_Dataset excerpts_
*** Begin section ***

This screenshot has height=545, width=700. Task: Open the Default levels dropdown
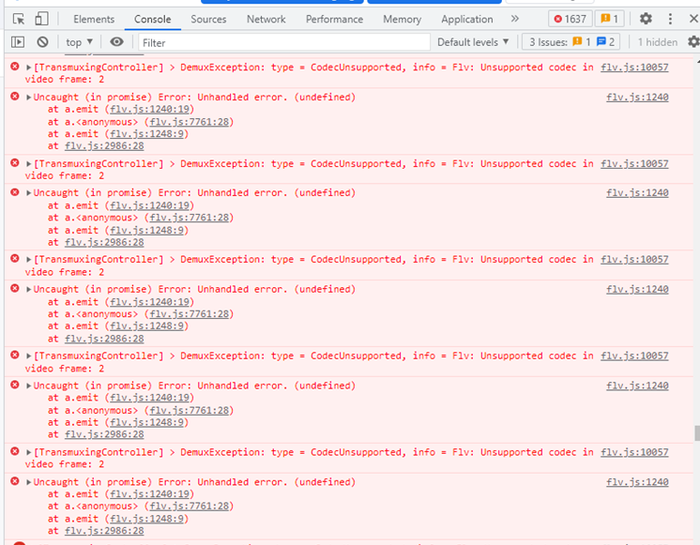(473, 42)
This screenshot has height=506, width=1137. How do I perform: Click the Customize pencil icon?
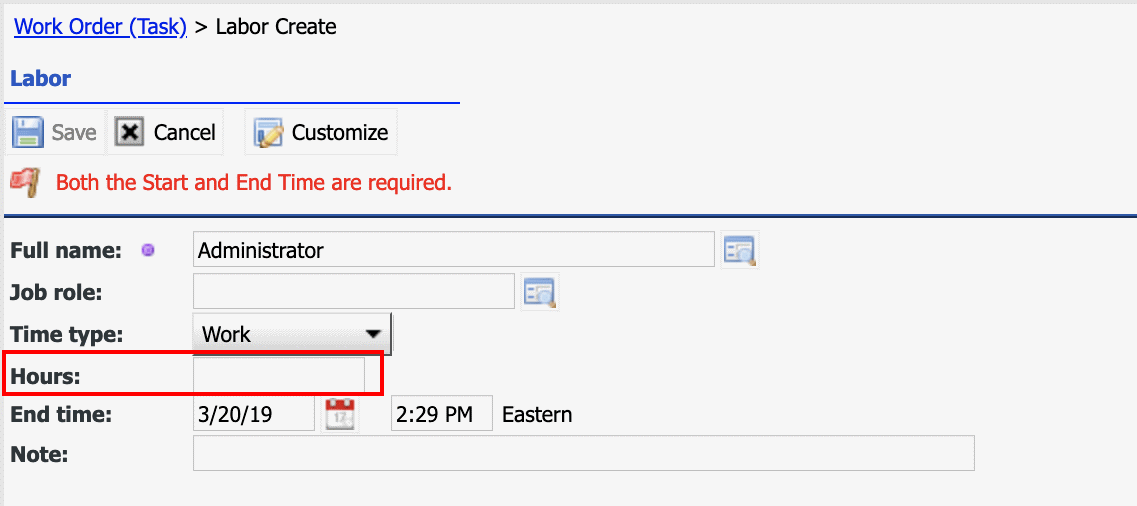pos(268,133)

*** End section ***
*** Begin section ***

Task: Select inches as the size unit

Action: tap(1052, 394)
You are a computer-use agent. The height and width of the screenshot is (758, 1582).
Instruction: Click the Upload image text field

*** End section ***

_What the exercise asks_
Please transcribe exactly the lines above from the line that has "You are a computer-use" up to and including the line that has "Instruction: Click the"; no other line belongs in the answer.

_Task solution_
You are a computer-use agent. The height and width of the screenshot is (758, 1582).
Instruction: Click the Upload image text field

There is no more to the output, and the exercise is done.